After finding "特養 (508, 494)" in a line below, print that line and the rest of the lines exactly, leaving out all pictures.

- MATERIAL FOR THE TASK
• • • • •

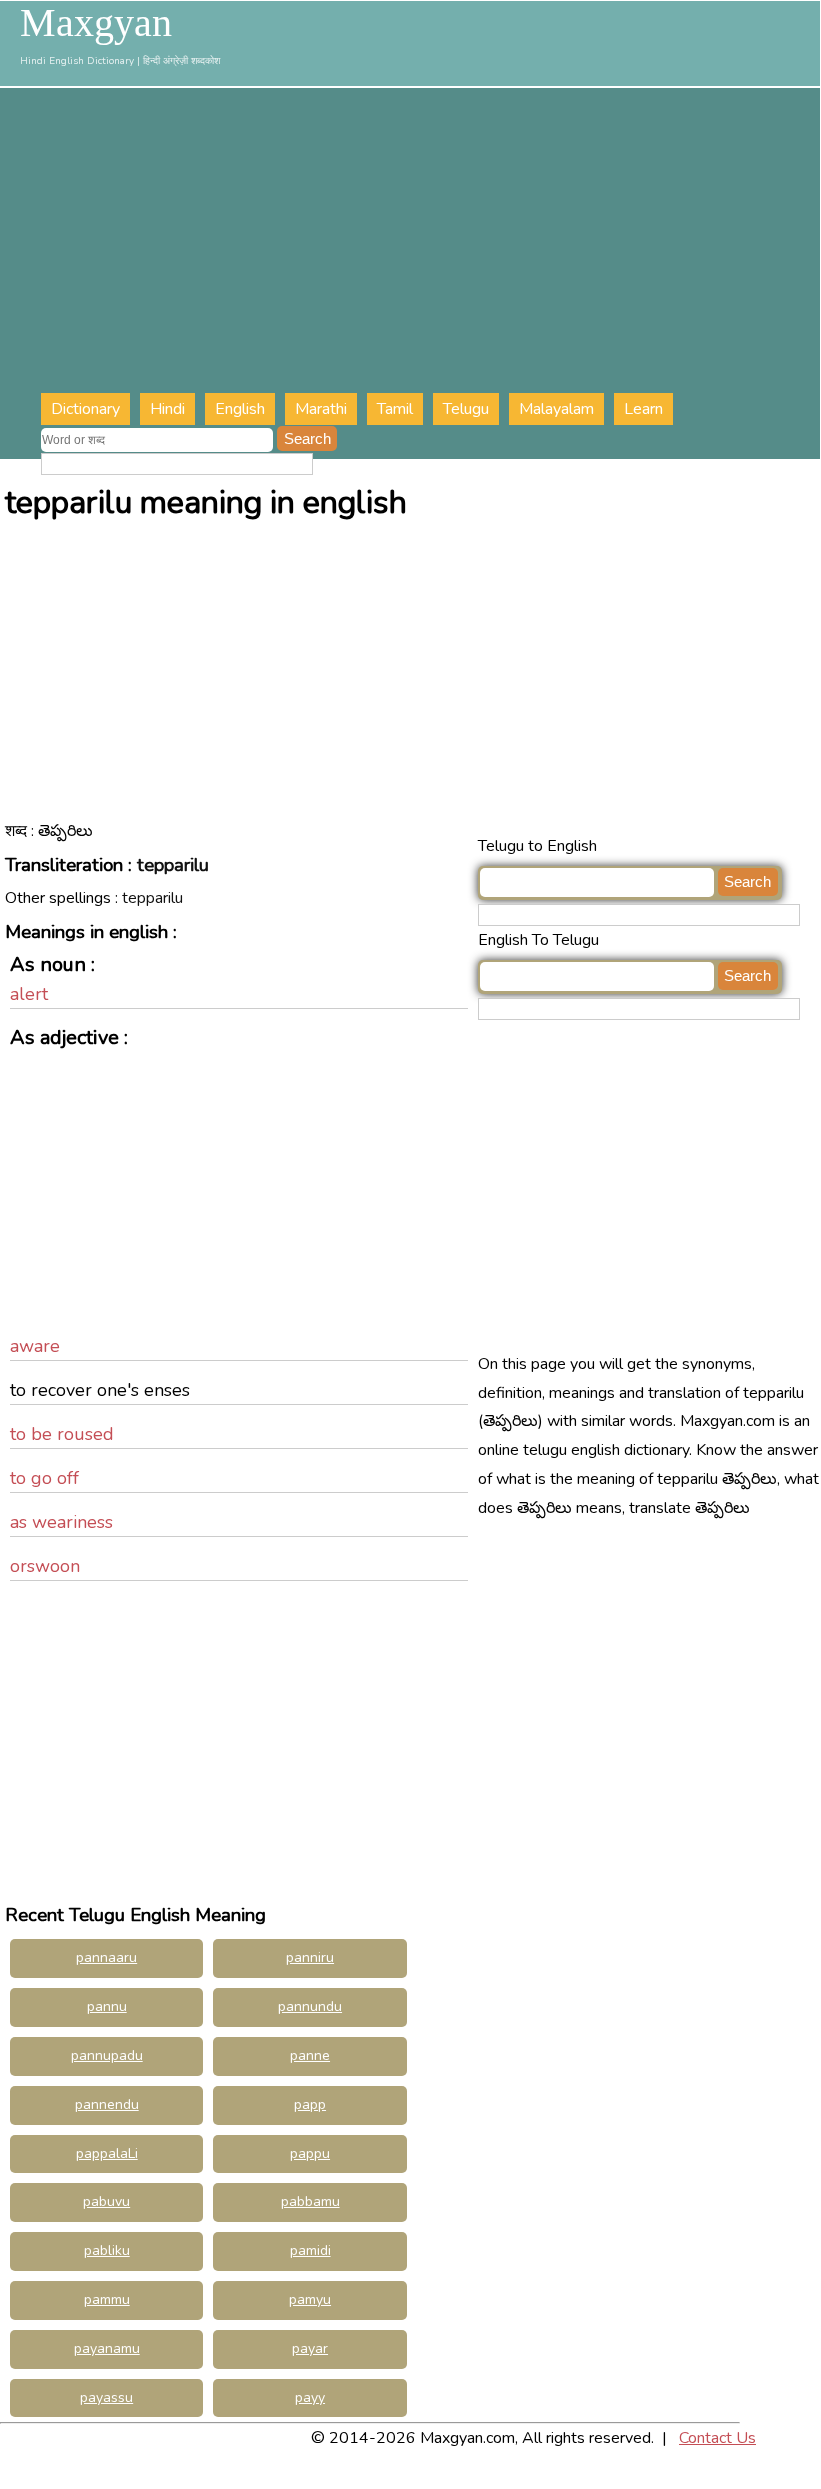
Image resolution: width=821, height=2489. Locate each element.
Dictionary (85, 409)
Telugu (466, 409)
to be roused (62, 1434)
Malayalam (556, 409)
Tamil (395, 409)
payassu (106, 2397)
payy (310, 2397)
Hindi (167, 409)
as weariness (61, 1522)
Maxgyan (96, 23)
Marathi (321, 409)
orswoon (45, 1566)
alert (29, 994)
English (240, 409)
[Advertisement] (430, 243)
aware (35, 1346)
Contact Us (717, 2438)
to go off (44, 1478)
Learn (643, 409)
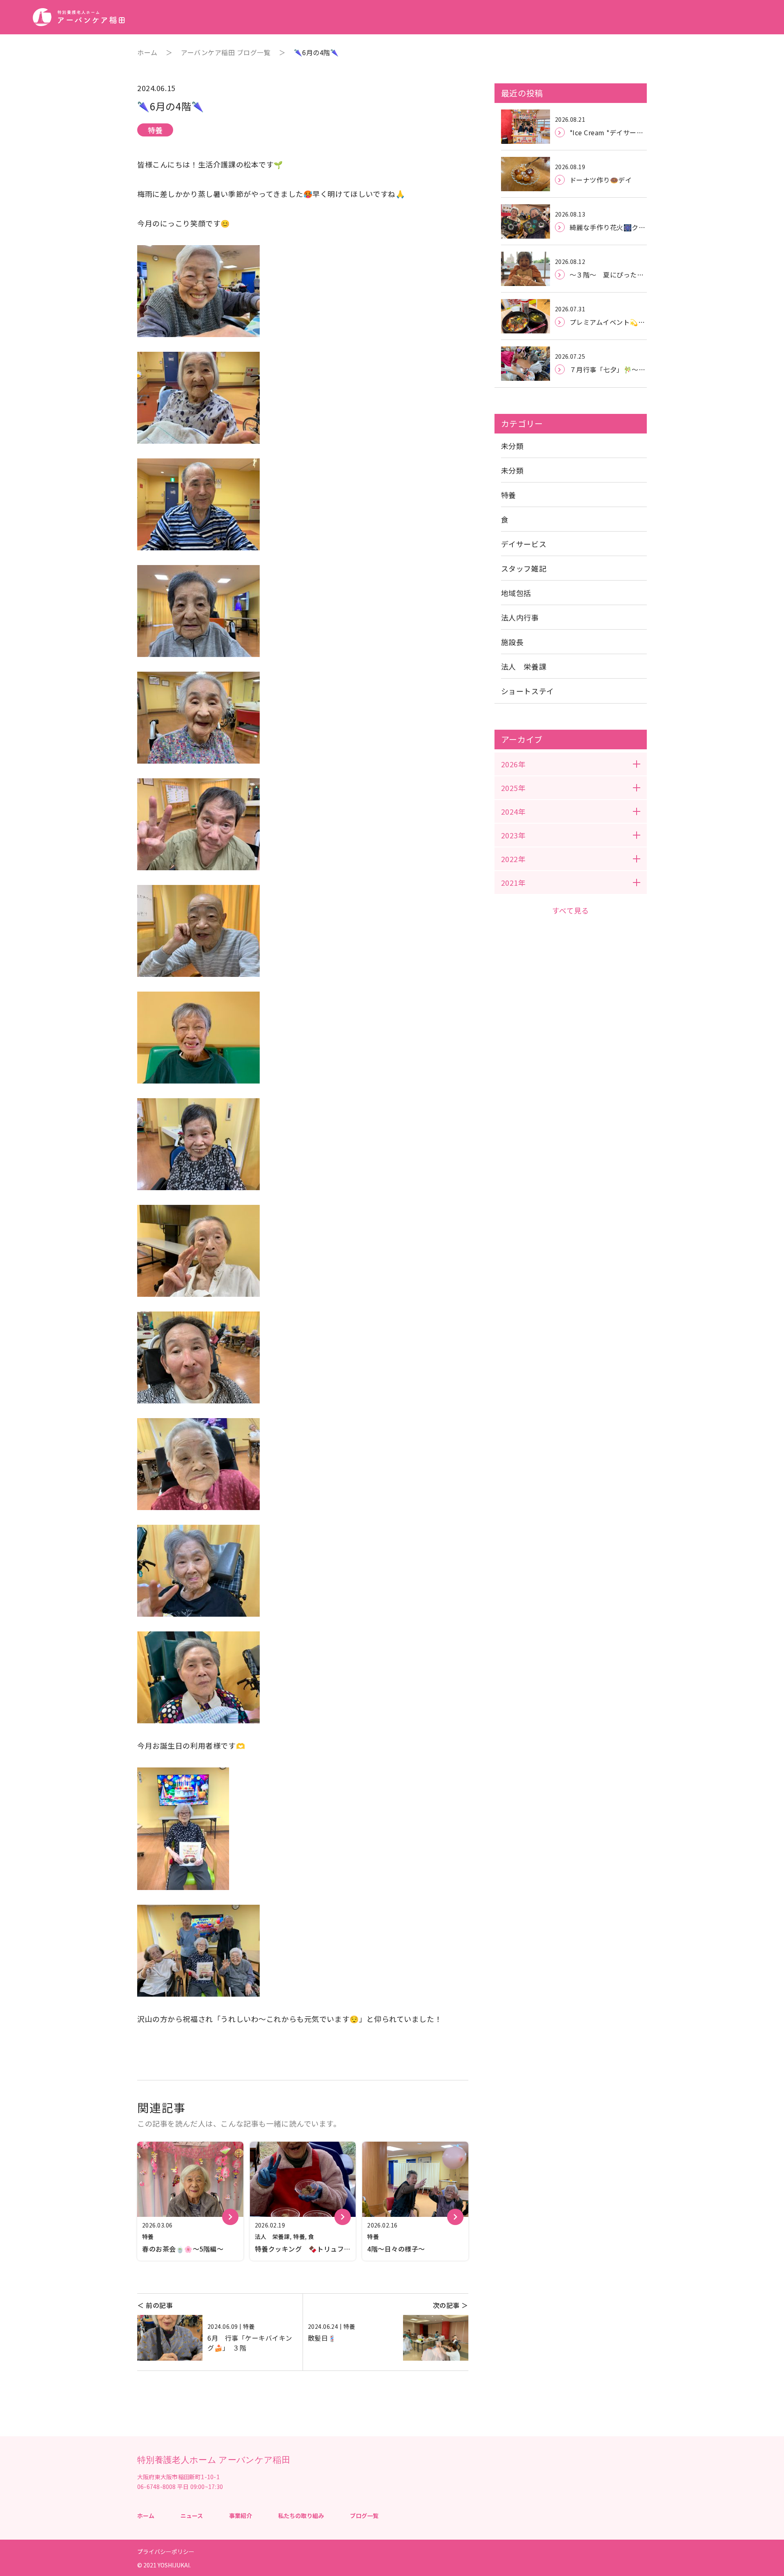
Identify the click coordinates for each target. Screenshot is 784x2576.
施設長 (512, 642)
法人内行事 (520, 617)
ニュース (191, 2515)
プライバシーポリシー (165, 2551)
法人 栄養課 (523, 666)
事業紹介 (240, 2515)
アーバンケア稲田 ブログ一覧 (225, 52)
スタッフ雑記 (523, 568)
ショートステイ (527, 691)
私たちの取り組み (301, 2515)
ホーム (147, 52)
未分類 (512, 445)
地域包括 (516, 593)
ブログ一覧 (364, 2515)
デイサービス (523, 543)
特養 (508, 494)
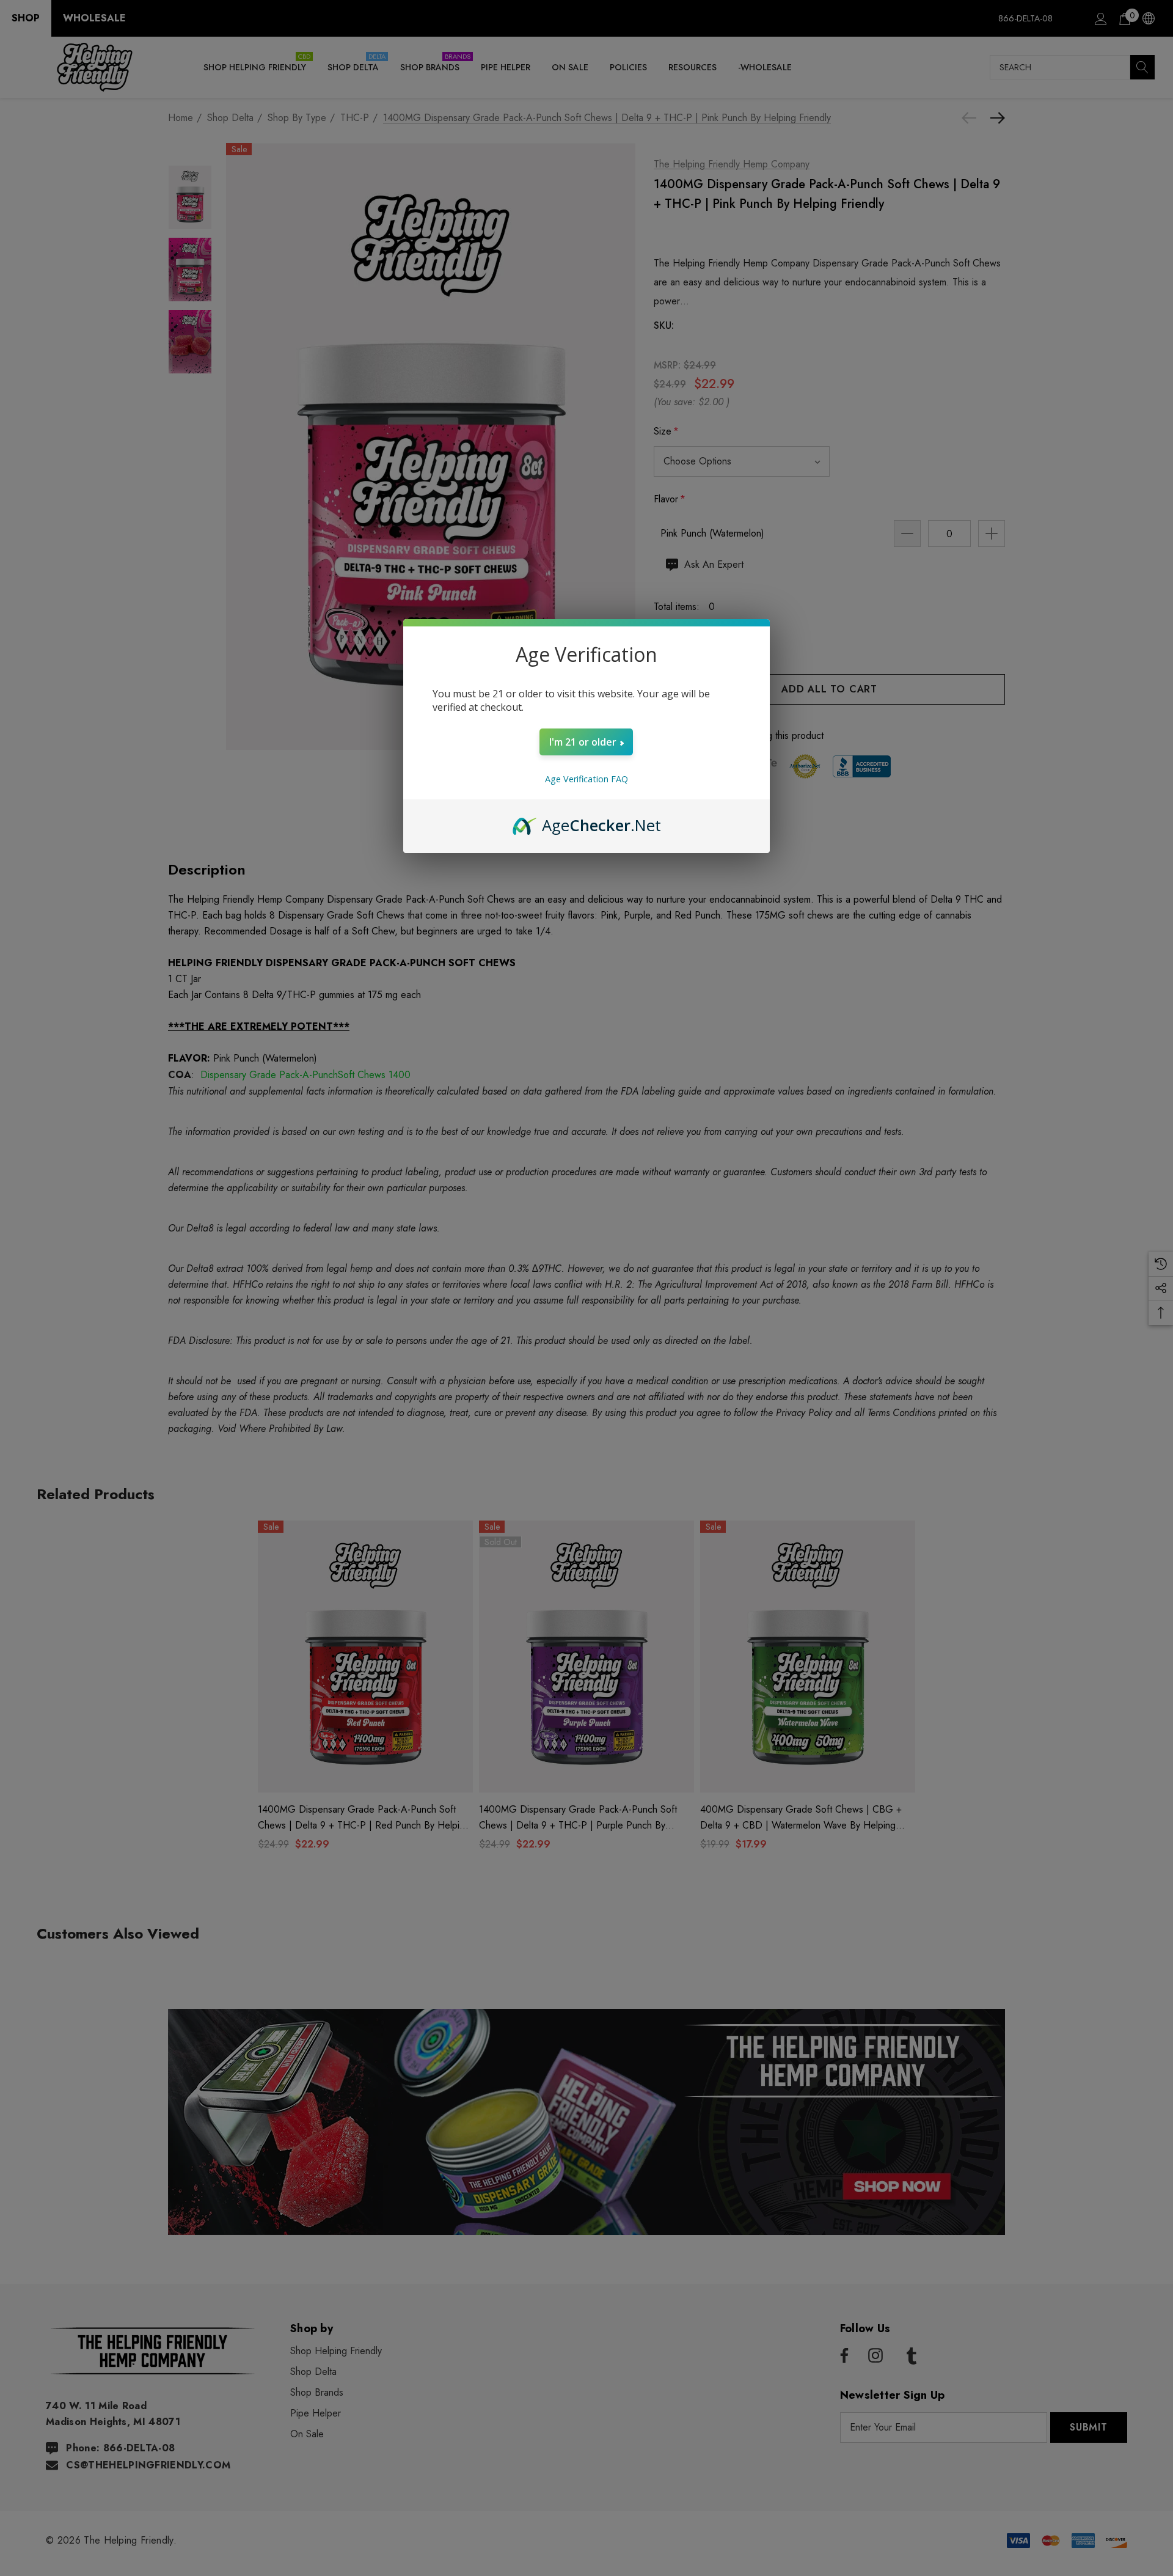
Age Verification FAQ (586, 779)
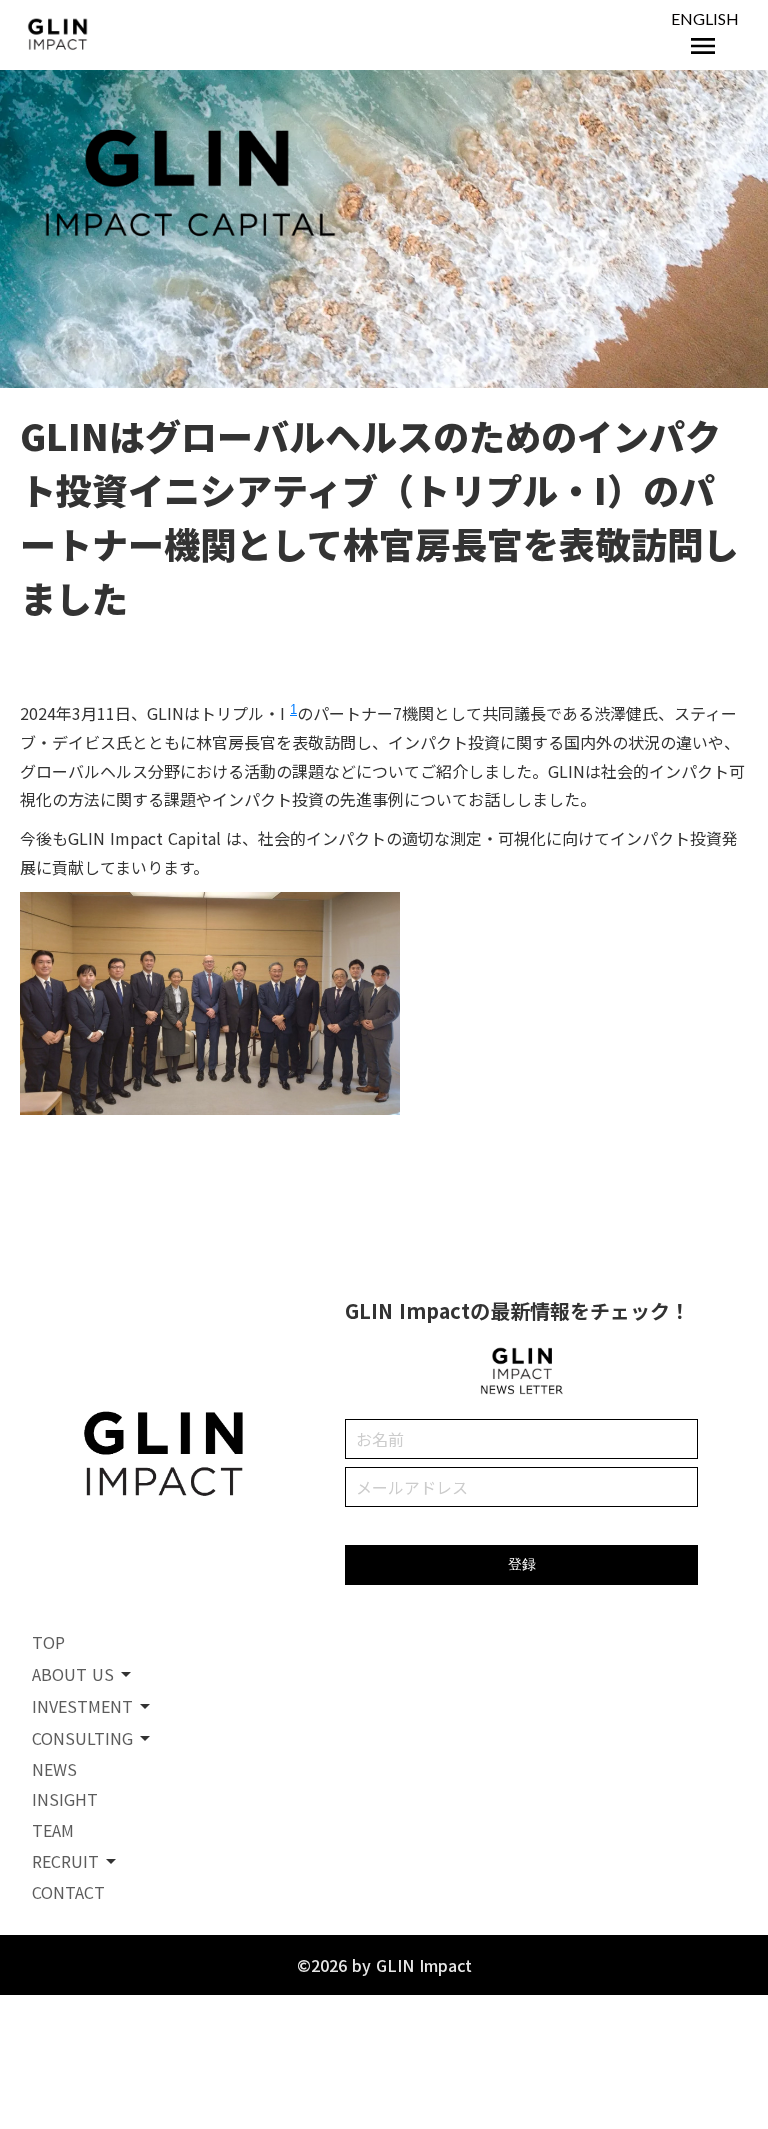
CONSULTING (82, 1738)
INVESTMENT (82, 1706)
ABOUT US (73, 1674)
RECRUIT (65, 1861)
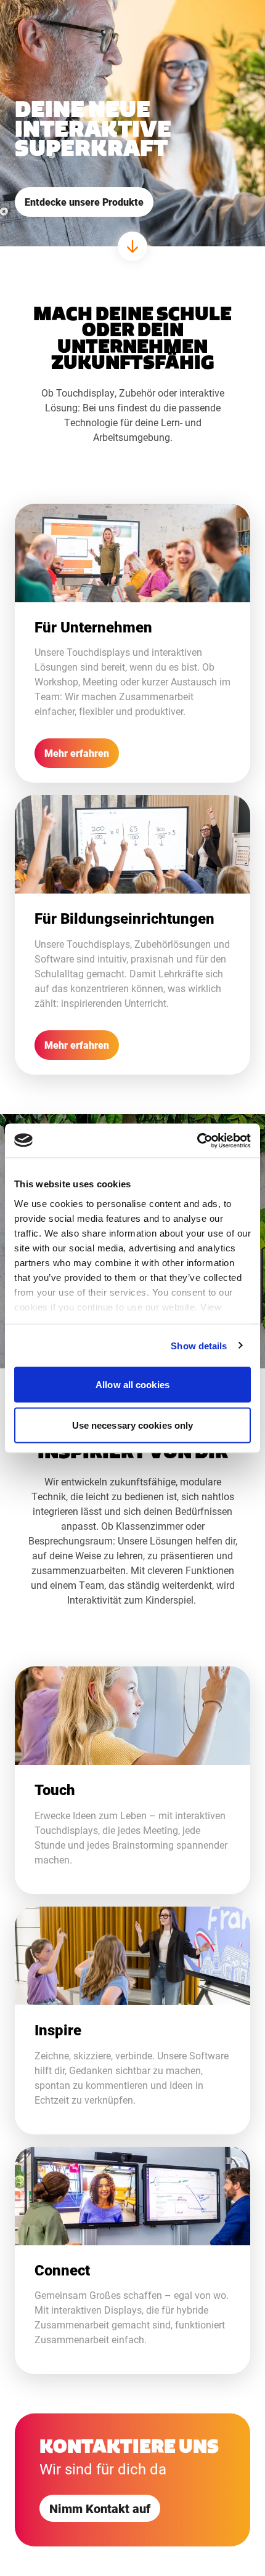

• • • • •

- FINISHED EXERCISE
特養 (508, 494)
Age Verification FAQ (586, 779)
CONSULTING (82, 1738)
INVESTMENT (82, 1706)
ABOUT US (73, 1674)
RECRUIT (65, 1861)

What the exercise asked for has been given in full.